Exercise requirements: Pull out every line from the line containing "Open Gmail notification icon in status bar" through the end of the material, both ends included, and reproduce it exactly. Keep pictures out.

────────────────────

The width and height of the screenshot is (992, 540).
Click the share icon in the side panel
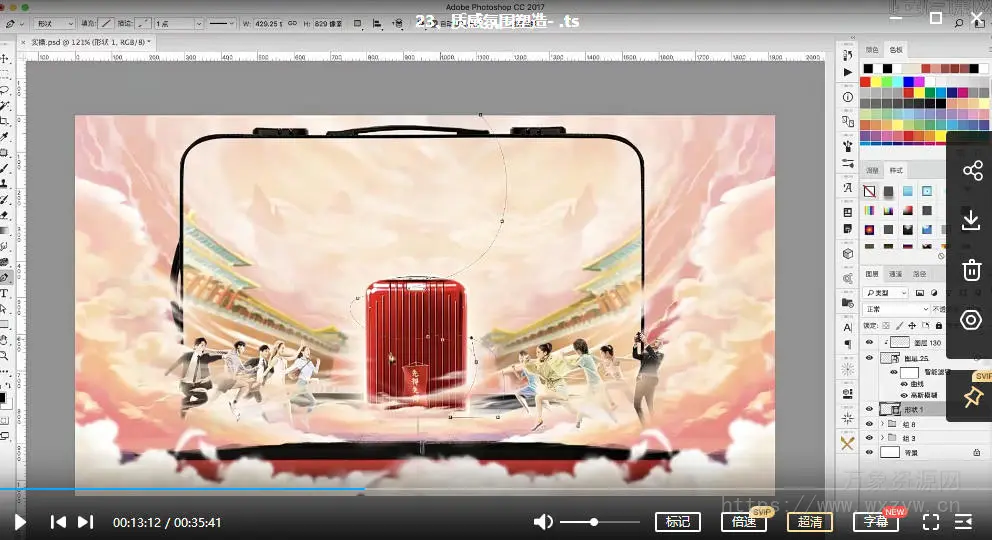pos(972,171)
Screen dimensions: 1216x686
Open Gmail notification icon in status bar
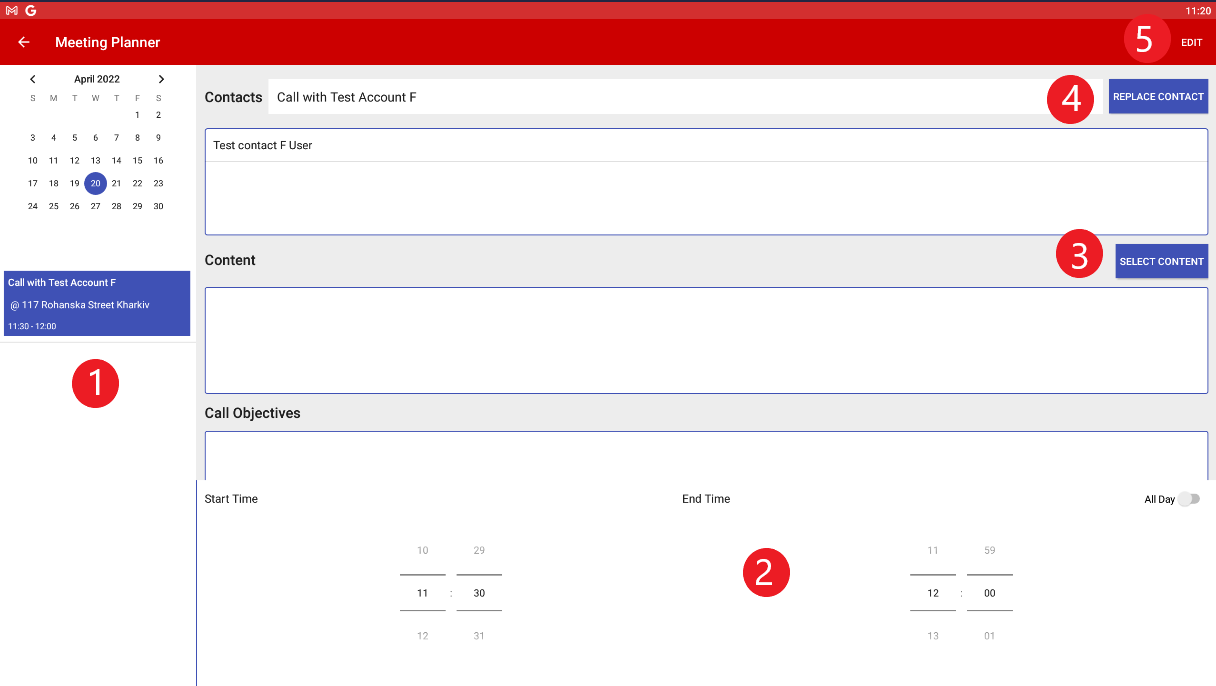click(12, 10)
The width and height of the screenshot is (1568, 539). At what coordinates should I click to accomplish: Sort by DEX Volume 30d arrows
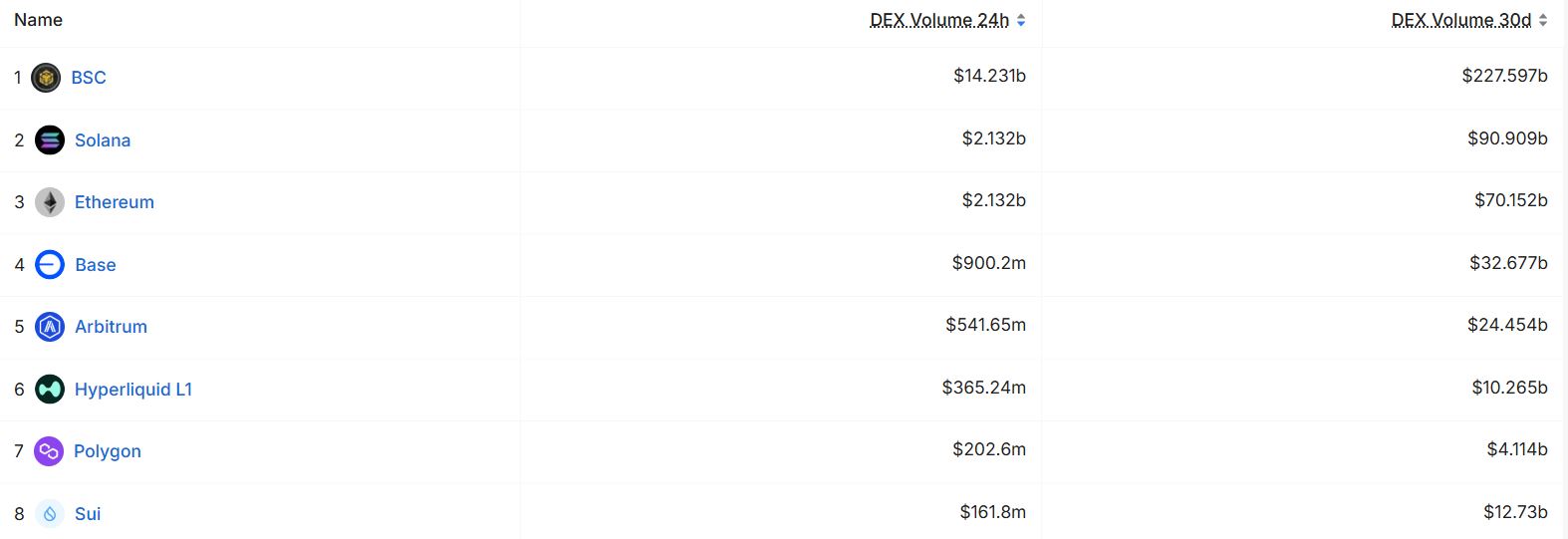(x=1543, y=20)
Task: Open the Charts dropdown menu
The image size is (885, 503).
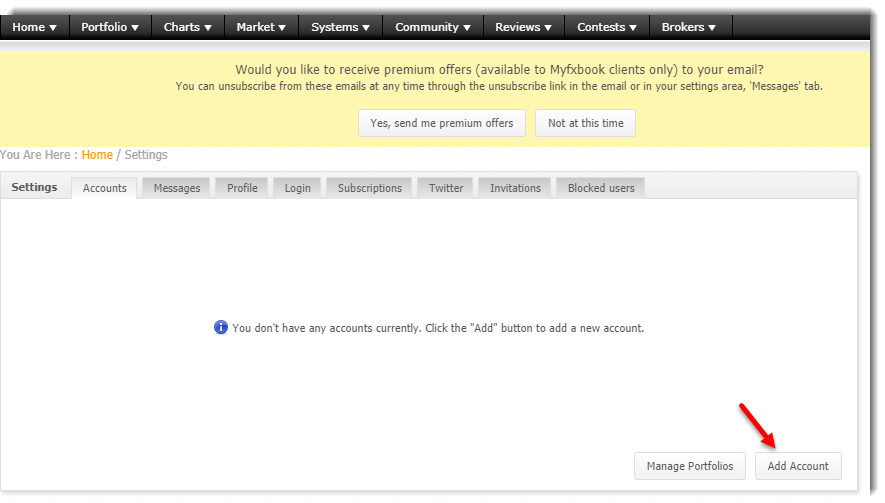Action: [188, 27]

────────────────────

Written response:
Open Gmail notification icon in status bar
click(12, 10)
The width and height of the screenshot is (1568, 539). At what coordinates should I click to accomplish: Sort by DEX Volume 30d arrows
(x=1543, y=20)
Task: Open the Charts dropdown menu
The image size is (885, 503).
Action: [188, 27]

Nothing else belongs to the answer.